Peter Szijjarto, Menteri Luar Negeri Hongaria.
Thierry Monasse | Berita Getty Images | Gambar Getty
Uni Eropa seharusnya “mengisolasi” perang di Ukraina, kata Menteri Luar Negeri Hongaria kepada CNBC dalam sebuah wawancara yang disiarkan Rabu.
“Uni Eropa seharusnya mengisolasi perang ini di Ukraina, namun Uni Eropa justru mengglobalisasi perang tersebut,” kata Péter Szijjártó dari KTT Belt and Road di Hong Kong.
Szijjártó mengkritik tanggapan Eropa terhadap konflik tersebut, dengan mengatakan hal itu menyebabkan perpecahan antara Timur dan Barat.

“Salah satu dampak global dari perang tersebut adalah dunia seolah kembali terpecah menjadi blok-blok dan itu buruk karena jika tidak ada komunikasi antar negara, jika tidak ada kerja sama antar negara, maka pada dasarnya Anda memberi harapan akan perdamaian,” ujarnya.
Uni Eropa tidak segera menanggapi permintaan komentar CNBC.
Ini bukan pertama kalinya menteri luar negeri Hongaria mengecam cara UE menangani invasi besar-besaran Rusia ke Ukraina. Szijjártó mengatakan pada bulan Januari bahwa sanksi Brussels terhadap Rusia tampaknya “tidak memenuhi harapan” dan lebih merugikan perekonomian Eropa daripada Rusia.
“Perekonomian Rusia tentu saja tidak bertekuk lutut. Kita bisa menilai seberapa buruk kinerja negara-negara tersebut, namun mereka tidak bertekuk lutut, dan perang masih belum berakhir. Dan perekonomian Eropa lebih menderita akibat sanksi dibandingkan dengan akibat sanksi yang diberikan. Ekonomi Rusia,” katanya kepada CNBC di Forum Ekonomi Dunia di Davos.
‘Eropa sedang dalam kondisi buruk’
Berbicara pada KTT Belt and Road, Szijjártó menekankan betapa suksesnya Inisiatif Belt and Road, sebuah rencana belanja yang dimaksudkan untuk memperkuat infrastruktur perdagangan antara Tiongkok dan sekitar 150 negara lainnya.

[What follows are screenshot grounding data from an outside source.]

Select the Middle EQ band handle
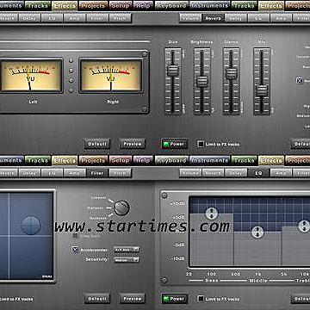257,232
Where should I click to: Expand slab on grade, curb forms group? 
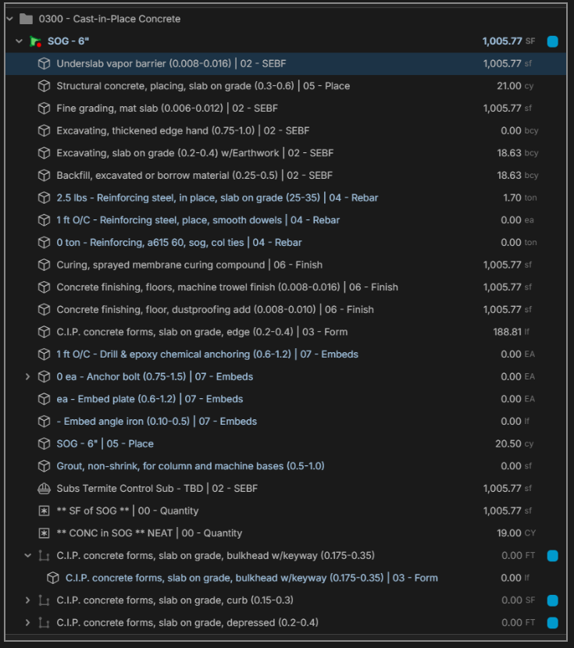tap(28, 600)
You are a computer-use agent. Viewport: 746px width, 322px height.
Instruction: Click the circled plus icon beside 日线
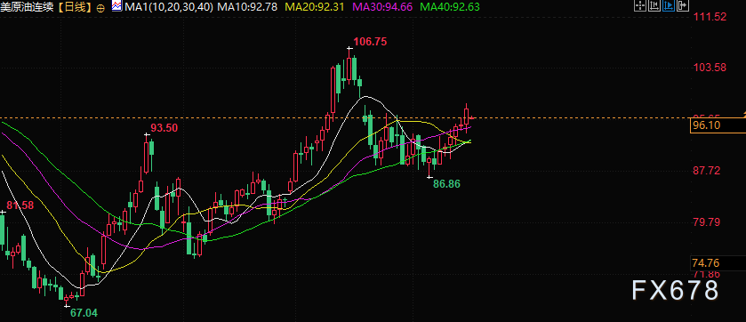click(100, 7)
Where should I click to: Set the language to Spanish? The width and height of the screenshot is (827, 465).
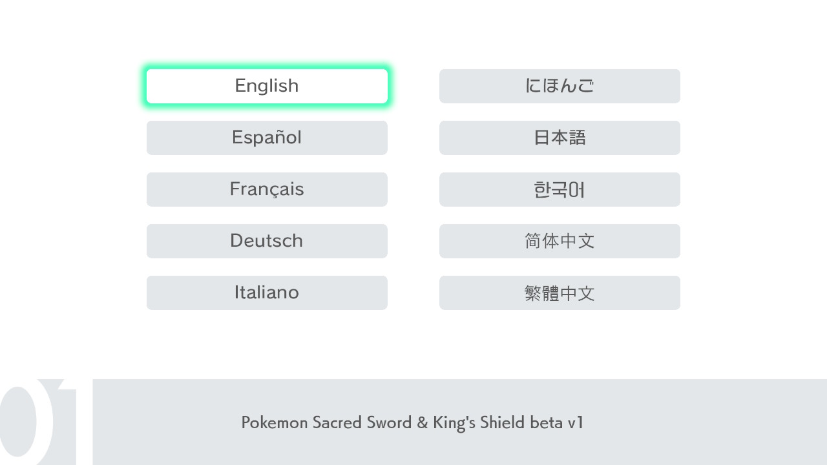tap(267, 138)
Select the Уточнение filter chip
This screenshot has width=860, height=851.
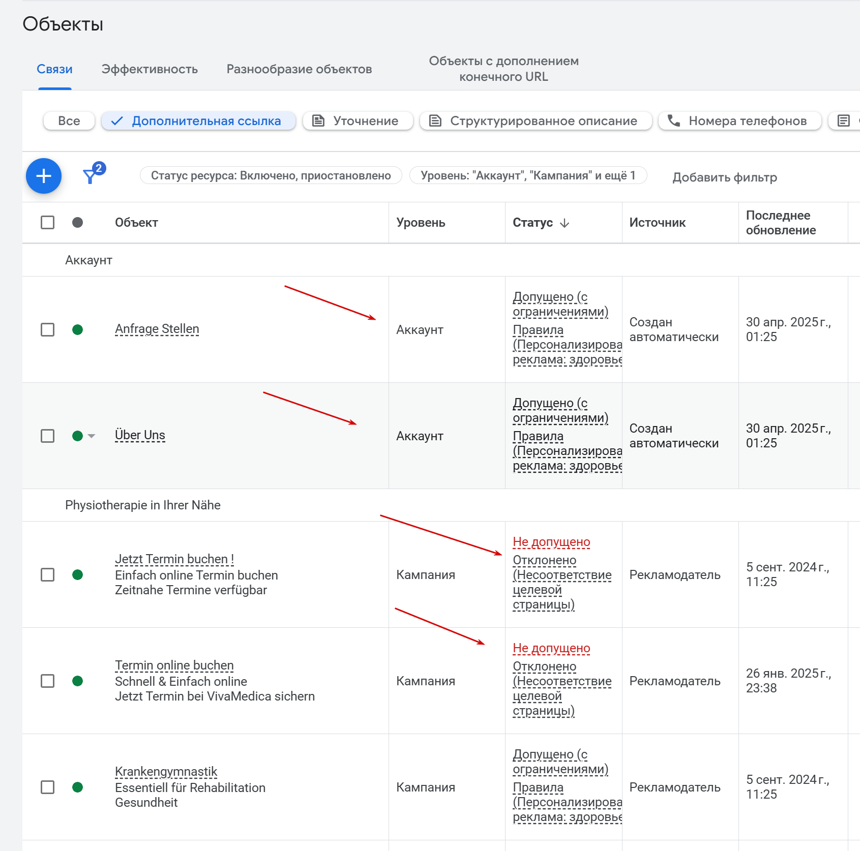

“BRI tidak hanya akan bertahan, tapi akan semakin sukses… karena seluruh peserta, termasuk negara-negara Eropa, mendapatkan banyak manfaat darinya,” ujarnya.

“Eropa juga berada dalam kondisi yang buruk, secara ekonomi dan keamanan, sehingga kita memerlukan mitra kerja sama yang berhasil, yang kehilangan momentum, yang memberi kita peluang untuk tumbuh lebih cepat,” tambahnya.
Inisiatif ini awalnya diluncurkan oleh Presiden Tiongkok Xi Jinping pada tahun 2013, namun strategi ambisius ini menghadapi sejumlah kendala selama dekade terakhir, baik secara politik maupun logistik.